**PROVIDED DATA**
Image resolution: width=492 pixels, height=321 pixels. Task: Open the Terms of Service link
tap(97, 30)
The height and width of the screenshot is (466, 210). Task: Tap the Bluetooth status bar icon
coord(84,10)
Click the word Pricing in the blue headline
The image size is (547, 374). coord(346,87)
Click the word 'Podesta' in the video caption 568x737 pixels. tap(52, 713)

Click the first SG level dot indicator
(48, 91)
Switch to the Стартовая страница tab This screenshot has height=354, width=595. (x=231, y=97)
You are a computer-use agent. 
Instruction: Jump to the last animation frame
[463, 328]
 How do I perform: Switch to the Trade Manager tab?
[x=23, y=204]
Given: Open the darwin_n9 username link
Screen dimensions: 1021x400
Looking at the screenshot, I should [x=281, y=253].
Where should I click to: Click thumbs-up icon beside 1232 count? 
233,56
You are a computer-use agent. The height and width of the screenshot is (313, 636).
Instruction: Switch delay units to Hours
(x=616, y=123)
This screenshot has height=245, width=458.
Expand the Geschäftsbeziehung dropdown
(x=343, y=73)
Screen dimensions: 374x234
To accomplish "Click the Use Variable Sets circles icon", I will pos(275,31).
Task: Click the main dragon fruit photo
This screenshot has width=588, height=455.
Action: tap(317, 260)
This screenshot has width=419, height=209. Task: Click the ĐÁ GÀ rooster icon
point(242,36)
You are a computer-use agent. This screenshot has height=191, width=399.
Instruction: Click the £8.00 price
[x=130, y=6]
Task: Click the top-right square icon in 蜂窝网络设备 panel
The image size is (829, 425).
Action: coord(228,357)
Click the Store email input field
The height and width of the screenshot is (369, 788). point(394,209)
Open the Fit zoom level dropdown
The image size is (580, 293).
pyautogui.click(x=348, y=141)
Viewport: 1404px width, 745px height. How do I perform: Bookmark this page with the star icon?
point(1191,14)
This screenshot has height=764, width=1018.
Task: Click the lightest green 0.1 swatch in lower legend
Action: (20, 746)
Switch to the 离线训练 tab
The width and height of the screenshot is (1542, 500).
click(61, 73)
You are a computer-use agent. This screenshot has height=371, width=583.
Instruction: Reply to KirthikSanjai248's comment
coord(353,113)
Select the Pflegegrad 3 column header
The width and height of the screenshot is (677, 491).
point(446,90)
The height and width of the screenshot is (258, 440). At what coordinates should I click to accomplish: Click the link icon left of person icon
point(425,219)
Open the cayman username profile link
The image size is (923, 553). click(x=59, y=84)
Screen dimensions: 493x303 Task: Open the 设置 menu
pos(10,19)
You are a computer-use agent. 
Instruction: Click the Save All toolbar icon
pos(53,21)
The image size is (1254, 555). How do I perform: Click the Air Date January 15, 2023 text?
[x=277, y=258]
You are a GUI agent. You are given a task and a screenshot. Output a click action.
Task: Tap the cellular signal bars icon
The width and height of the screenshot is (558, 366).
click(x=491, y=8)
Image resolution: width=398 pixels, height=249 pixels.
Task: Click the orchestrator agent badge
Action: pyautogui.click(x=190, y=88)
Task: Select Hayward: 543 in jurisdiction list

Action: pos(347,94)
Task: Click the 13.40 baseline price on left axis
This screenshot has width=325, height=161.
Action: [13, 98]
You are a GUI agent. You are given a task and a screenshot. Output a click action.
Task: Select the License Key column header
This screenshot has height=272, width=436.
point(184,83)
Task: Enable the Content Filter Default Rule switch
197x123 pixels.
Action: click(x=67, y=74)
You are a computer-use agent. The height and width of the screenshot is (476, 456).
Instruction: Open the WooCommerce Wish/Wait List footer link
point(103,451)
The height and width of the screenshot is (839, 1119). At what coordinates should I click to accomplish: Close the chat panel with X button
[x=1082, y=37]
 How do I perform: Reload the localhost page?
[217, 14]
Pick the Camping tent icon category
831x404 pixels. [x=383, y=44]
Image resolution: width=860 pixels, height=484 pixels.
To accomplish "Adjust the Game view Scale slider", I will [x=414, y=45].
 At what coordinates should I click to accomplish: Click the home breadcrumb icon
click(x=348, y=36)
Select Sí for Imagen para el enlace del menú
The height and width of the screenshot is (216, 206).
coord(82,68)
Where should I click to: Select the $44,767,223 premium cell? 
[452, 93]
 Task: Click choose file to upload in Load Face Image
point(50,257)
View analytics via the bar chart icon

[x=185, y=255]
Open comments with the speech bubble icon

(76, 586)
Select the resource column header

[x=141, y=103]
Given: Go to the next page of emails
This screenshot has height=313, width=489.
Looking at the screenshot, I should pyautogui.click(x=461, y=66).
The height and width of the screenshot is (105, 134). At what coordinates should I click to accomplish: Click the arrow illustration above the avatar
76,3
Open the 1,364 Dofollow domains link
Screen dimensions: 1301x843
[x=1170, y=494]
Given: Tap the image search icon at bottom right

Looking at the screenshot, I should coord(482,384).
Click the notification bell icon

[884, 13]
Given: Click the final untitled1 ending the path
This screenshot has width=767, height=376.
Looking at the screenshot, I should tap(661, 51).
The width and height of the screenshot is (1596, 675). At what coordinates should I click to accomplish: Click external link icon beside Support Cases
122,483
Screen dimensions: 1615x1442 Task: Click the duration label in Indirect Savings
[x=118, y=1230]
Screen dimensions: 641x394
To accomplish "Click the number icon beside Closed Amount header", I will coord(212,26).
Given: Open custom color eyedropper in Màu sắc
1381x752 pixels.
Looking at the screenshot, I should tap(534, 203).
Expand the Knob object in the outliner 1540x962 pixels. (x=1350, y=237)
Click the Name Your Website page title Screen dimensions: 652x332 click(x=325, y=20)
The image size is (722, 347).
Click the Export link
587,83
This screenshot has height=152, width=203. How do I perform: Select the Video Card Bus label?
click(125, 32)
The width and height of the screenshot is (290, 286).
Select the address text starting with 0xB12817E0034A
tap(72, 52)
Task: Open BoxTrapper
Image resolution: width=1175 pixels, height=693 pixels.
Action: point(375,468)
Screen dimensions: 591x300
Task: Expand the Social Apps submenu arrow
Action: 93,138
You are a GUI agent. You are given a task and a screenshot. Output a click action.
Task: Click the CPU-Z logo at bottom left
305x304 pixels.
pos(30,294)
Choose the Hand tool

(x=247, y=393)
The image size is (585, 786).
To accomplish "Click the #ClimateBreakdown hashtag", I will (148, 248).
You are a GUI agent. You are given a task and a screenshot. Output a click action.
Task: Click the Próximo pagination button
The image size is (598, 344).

**THE REQUEST**
Reproduce exactly the lines of the items from the line containing "Task: Open BoxTrapper" through the end of the items.

**ANSWER**
Task: Open BoxTrapper
Image resolution: width=1175 pixels, height=693 pixels.
Action: point(375,468)
Screen dimensions: 591x300
Task: Expand the Social Apps submenu arrow
Action: 93,138
You are a GUI agent. You are given a task and a screenshot. Output a click action.
Task: Click the CPU-Z logo at bottom left
305x304 pixels.
pos(30,294)
Choose the Hand tool

(x=247, y=393)
The image size is (585, 786).
To accomplish "Click the #ClimateBreakdown hashtag", I will (148, 248).
You are a GUI agent. You are given a task and a screenshot. Output a click action.
Task: Click the Próximo pagination button
The image size is (598, 344).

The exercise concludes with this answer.